Task data start
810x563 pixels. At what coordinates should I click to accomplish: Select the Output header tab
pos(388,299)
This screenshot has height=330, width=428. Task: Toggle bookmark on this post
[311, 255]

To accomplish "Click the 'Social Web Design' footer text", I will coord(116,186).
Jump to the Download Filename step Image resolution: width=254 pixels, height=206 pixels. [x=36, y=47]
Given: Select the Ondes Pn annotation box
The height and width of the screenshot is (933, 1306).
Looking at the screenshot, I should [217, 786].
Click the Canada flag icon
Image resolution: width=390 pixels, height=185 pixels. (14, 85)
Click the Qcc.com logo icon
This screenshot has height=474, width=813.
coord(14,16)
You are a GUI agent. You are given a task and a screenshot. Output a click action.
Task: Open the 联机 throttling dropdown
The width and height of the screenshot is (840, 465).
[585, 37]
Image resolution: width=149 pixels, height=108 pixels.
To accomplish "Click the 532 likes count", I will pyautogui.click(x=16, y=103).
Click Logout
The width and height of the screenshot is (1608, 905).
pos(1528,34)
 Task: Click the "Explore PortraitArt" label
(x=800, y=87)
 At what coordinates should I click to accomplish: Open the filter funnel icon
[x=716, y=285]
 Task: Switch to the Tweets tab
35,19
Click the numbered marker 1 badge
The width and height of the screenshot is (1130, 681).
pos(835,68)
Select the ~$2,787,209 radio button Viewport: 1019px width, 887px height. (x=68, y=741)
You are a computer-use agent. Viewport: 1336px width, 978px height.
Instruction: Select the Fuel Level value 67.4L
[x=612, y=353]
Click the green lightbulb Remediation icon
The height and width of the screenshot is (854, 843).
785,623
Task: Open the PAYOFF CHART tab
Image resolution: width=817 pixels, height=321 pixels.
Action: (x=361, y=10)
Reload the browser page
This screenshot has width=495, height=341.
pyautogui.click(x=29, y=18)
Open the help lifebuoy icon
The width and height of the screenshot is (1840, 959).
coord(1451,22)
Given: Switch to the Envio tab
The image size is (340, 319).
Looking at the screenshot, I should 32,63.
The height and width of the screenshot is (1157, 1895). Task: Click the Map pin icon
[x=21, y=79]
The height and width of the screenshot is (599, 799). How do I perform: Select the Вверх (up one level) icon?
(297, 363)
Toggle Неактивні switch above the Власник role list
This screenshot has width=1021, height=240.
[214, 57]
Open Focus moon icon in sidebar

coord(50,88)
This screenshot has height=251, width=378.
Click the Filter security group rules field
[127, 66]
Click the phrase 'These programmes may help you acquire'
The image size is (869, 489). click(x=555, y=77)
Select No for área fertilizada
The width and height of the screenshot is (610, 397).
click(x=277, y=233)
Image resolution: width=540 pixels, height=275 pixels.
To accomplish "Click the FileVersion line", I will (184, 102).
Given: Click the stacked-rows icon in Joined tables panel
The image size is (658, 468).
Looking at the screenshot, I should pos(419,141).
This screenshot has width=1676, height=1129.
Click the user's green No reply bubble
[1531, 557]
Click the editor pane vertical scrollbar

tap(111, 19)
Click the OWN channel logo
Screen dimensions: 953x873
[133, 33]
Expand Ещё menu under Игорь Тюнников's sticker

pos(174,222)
Task data end
● Task directions
Reproduce all of the records above, swapping every "Viewport:" for "Window size:" and leaving everything else unchanged.

● Correct answer
810x563 pixels. At what coordinates should I click to accomplish: Select the Output header tab
pos(388,299)
This screenshot has height=330, width=428. Task: Toggle bookmark on this post
[311, 255]

To accomplish "Click the 'Social Web Design' footer text", I will coord(116,186).
Jump to the Download Filename step Image resolution: width=254 pixels, height=206 pixels. [x=36, y=47]
Given: Select the Ondes Pn annotation box
The height and width of the screenshot is (933, 1306).
Looking at the screenshot, I should [217, 786].
Click the Canada flag icon
Image resolution: width=390 pixels, height=185 pixels. (14, 85)
Click the Qcc.com logo icon
This screenshot has height=474, width=813.
coord(14,16)
You are a GUI agent. You are given a task and a screenshot. Output a click action.
Task: Open the 联机 throttling dropdown
The width and height of the screenshot is (840, 465).
[585, 37]
Image resolution: width=149 pixels, height=108 pixels.
To accomplish "Click the 532 likes count", I will pyautogui.click(x=16, y=103).
Click Logout
The width and height of the screenshot is (1608, 905).
pos(1528,34)
 Task: Click the "Explore PortraitArt" label
(x=800, y=87)
 At what coordinates should I click to accomplish: Open the filter funnel icon
[x=716, y=285]
 Task: Switch to the Tweets tab
35,19
Click the numbered marker 1 badge
The width and height of the screenshot is (1130, 681).
pos(835,68)
Select the ~$2,787,209 radio button Window size: 1019px width, 887px height. (x=68, y=741)
You are a computer-use agent. Window size: 1336px width, 978px height.
Instruction: Select the Fuel Level value 67.4L
[x=612, y=353]
Click the green lightbulb Remediation icon
The height and width of the screenshot is (854, 843).
785,623
Task: Open the PAYOFF CHART tab
Image resolution: width=817 pixels, height=321 pixels.
Action: (x=361, y=10)
Reload the browser page
This screenshot has width=495, height=341.
pyautogui.click(x=29, y=18)
Open the help lifebuoy icon
The width and height of the screenshot is (1840, 959).
coord(1451,22)
Given: Switch to the Envio tab
The image size is (340, 319).
Looking at the screenshot, I should 32,63.
The height and width of the screenshot is (1157, 1895). Task: Click the Map pin icon
[x=21, y=79]
The height and width of the screenshot is (599, 799). How do I perform: Select the Вверх (up one level) icon?
(297, 363)
Toggle Неактивні switch above the Власник role list
This screenshot has width=1021, height=240.
[214, 57]
Open Focus moon icon in sidebar

coord(50,88)
This screenshot has height=251, width=378.
Click the Filter security group rules field
[127, 66]
Click the phrase 'These programmes may help you acquire'
The image size is (869, 489). click(x=555, y=77)
Select No for área fertilizada
The width and height of the screenshot is (610, 397).
click(x=277, y=233)
Image resolution: width=540 pixels, height=275 pixels.
To accomplish "Click the FileVersion line", I will (184, 102).
Given: Click the stacked-rows icon in Joined tables panel
The image size is (658, 468).
Looking at the screenshot, I should pos(419,141).
This screenshot has width=1676, height=1129.
Click the user's green No reply bubble
[1531, 557]
Click the editor pane vertical scrollbar

tap(111, 19)
Click the OWN channel logo
Screen dimensions: 953x873
[133, 33]
Expand Ещё menu under Игорь Тюнников's sticker

pos(174,222)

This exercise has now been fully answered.